■ Material supplied:
=======

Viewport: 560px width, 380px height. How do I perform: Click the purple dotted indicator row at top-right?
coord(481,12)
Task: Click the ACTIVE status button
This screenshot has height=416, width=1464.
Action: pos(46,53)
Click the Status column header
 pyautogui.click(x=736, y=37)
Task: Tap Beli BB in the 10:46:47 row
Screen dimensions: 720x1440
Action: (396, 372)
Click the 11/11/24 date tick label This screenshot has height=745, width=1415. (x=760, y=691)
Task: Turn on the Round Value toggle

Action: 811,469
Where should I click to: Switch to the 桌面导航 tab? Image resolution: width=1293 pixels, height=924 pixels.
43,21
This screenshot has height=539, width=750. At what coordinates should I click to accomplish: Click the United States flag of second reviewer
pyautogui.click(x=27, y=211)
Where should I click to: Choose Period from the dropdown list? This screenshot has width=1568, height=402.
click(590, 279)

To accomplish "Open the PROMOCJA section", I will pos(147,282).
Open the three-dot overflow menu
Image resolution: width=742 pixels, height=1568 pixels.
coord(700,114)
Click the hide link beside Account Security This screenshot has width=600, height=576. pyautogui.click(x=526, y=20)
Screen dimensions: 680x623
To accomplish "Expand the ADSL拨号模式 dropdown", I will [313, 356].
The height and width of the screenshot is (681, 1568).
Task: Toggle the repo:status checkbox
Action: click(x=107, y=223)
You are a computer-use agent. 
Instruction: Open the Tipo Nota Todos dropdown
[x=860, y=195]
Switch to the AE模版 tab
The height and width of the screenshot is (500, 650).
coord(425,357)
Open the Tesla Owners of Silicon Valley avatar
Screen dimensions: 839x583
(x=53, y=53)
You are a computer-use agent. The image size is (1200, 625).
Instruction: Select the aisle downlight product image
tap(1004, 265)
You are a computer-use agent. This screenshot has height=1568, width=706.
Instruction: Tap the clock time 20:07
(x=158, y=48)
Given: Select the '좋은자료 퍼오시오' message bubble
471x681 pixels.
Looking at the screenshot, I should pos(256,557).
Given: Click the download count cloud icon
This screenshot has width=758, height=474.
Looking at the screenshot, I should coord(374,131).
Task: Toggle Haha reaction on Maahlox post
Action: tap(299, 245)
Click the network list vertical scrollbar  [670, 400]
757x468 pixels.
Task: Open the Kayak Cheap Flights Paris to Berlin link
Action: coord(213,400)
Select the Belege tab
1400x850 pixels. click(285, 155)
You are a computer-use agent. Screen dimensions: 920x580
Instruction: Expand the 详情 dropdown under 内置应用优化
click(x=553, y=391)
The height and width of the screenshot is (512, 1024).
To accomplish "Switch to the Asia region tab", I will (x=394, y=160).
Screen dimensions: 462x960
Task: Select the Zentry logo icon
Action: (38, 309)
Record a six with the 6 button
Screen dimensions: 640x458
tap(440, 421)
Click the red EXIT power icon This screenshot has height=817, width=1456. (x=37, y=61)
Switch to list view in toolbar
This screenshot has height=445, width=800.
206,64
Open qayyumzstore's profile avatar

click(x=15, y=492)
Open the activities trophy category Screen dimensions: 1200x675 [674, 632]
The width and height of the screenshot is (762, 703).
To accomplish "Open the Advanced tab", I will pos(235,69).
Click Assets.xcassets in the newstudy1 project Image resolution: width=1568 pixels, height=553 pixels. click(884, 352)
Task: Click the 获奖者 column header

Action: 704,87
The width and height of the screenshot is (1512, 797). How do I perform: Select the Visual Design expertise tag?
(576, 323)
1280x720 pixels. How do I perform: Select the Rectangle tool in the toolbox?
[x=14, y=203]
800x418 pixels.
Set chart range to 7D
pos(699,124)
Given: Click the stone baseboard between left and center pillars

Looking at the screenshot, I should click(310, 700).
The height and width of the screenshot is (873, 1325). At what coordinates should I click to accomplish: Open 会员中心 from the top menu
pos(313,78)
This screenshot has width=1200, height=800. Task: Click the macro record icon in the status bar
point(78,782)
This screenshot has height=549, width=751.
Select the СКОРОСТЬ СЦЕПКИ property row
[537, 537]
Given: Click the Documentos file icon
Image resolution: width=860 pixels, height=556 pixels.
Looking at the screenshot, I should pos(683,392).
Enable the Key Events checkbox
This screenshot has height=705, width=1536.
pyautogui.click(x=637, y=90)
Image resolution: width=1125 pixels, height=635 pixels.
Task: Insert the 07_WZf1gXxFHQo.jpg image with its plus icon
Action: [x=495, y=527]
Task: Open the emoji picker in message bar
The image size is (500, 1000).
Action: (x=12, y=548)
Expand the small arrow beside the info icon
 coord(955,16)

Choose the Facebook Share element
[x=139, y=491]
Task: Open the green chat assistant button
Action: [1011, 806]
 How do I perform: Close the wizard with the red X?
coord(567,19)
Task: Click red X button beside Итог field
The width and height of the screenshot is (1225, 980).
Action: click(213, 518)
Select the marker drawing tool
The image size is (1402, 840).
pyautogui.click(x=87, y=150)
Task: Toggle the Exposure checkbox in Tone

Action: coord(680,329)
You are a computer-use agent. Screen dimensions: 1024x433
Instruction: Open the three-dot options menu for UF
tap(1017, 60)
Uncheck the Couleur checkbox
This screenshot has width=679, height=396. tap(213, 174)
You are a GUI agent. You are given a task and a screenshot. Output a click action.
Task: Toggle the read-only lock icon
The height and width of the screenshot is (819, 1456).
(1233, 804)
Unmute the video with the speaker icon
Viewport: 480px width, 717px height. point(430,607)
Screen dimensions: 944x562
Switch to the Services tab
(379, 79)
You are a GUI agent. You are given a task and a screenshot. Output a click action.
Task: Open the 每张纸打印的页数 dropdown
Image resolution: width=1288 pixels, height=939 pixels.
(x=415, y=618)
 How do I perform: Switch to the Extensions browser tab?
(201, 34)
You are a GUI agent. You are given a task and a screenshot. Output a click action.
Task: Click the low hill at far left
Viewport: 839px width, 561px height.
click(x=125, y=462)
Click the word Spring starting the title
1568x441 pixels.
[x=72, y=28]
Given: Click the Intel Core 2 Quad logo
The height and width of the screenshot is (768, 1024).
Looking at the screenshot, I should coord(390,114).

=======

■ Required work: Nothing but the lines from the one with "Choose the Facebook Share element" through the final line of the data above should be output, exactly as written.

■ Result for this exercise:
Choose the Facebook Share element
[x=139, y=491]
Task: Open the green chat assistant button
Action: [1011, 806]
 How do I perform: Close the wizard with the red X?
coord(567,19)
Task: Click red X button beside Итог field
The width and height of the screenshot is (1225, 980).
Action: click(213, 518)
Select the marker drawing tool
The image size is (1402, 840).
pyautogui.click(x=87, y=150)
Task: Toggle the Exposure checkbox in Tone

Action: coord(680,329)
You are a computer-use agent. Screen dimensions: 1024x433
Instruction: Open the three-dot options menu for UF
tap(1017, 60)
Uncheck the Couleur checkbox
This screenshot has width=679, height=396. tap(213, 174)
You are a GUI agent. You are given a task and a screenshot. Output a click action.
Task: Toggle the read-only lock icon
The height and width of the screenshot is (819, 1456).
(1233, 804)
Unmute the video with the speaker icon
Viewport: 480px width, 717px height. point(430,607)
Screen dimensions: 944x562
Switch to the Services tab
(379, 79)
You are a GUI agent. You are given a task and a screenshot. Output a click action.
Task: Open the 每张纸打印的页数 dropdown
Image resolution: width=1288 pixels, height=939 pixels.
(x=415, y=618)
 How do I perform: Switch to the Extensions browser tab?
(201, 34)
You are a GUI agent. You are given a task and a screenshot. Output a click action.
Task: Click the low hill at far left
Viewport: 839px width, 561px height.
click(x=125, y=462)
Click the word Spring starting the title
1568x441 pixels.
[x=72, y=28]
Given: Click the Intel Core 2 Quad logo
The height and width of the screenshot is (768, 1024).
Looking at the screenshot, I should coord(390,114).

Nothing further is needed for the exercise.